[Records — start]
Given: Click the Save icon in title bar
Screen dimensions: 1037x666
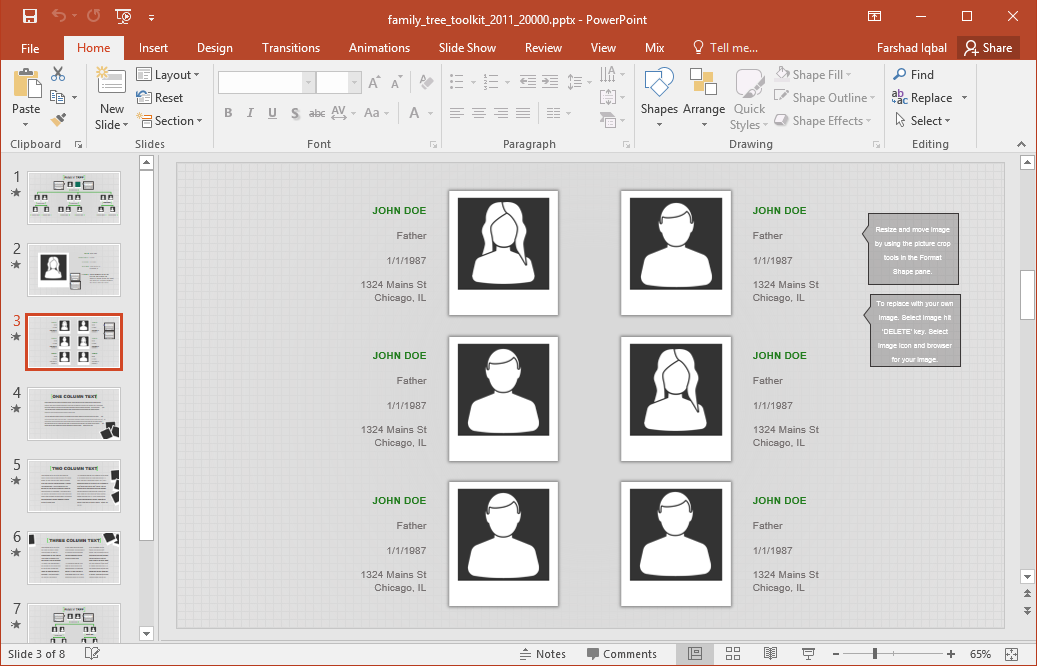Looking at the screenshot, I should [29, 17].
[Records — finish]
[Records — start]
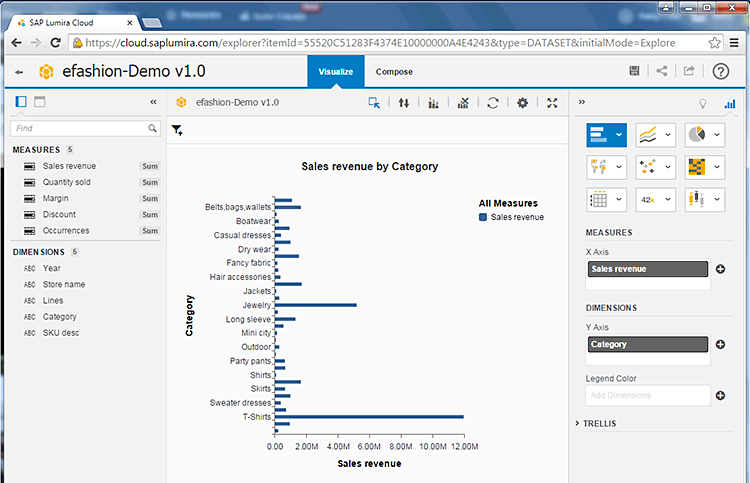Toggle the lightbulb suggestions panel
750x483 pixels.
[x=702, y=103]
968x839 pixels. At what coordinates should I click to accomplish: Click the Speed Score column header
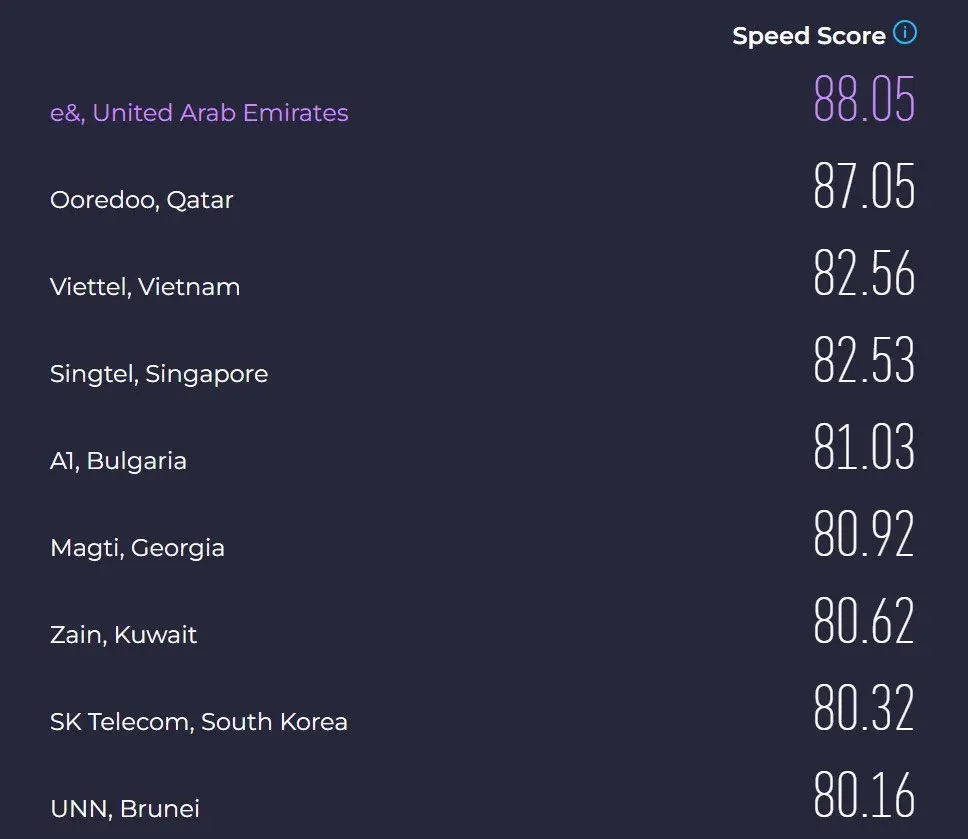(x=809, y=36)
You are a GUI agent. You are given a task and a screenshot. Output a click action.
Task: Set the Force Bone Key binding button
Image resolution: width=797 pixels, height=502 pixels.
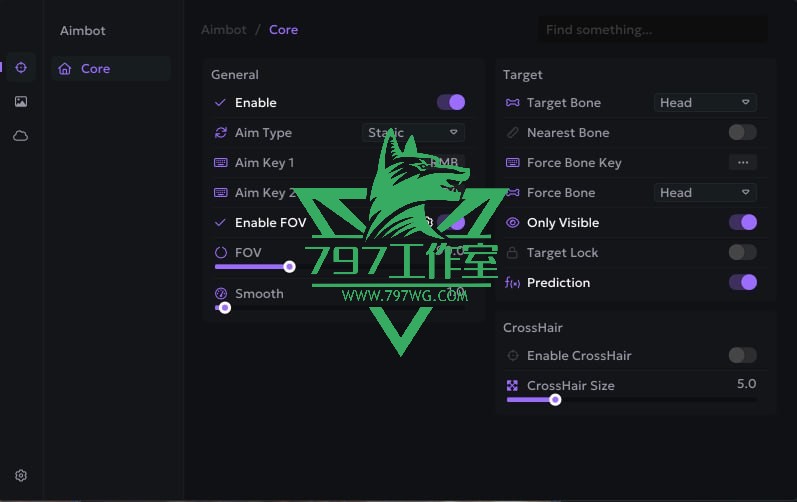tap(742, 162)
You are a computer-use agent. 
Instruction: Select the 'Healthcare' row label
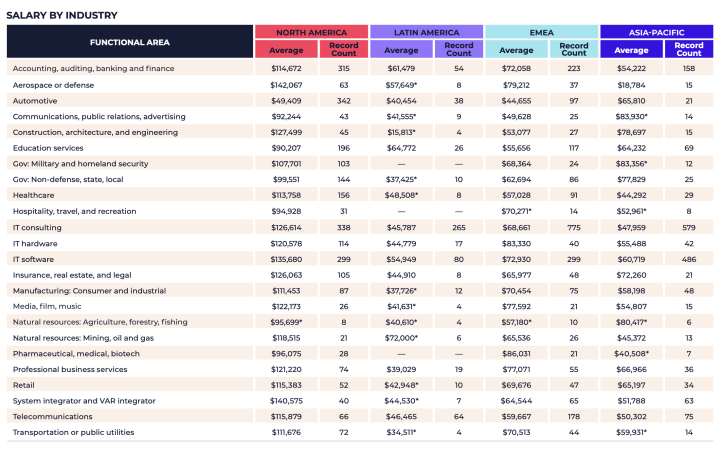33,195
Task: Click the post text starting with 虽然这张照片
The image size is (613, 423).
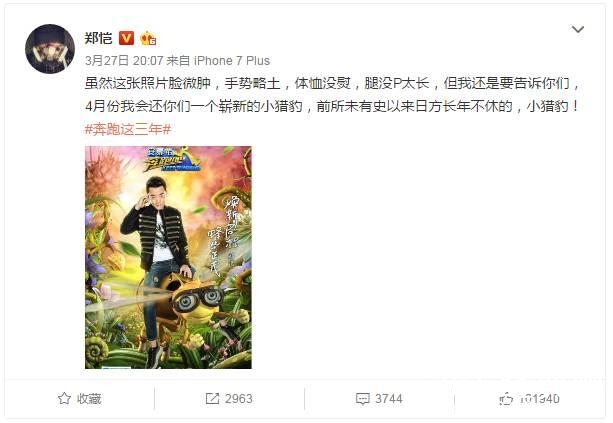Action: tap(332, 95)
[Records — finish]
• Task requirements
Only lines containing the string "agent" are needed. Pull each of them out of the records above.

• Response box
You are a GUI agent. You are given a task and a screenshot. Output a click action.
You are a computer-use agent. 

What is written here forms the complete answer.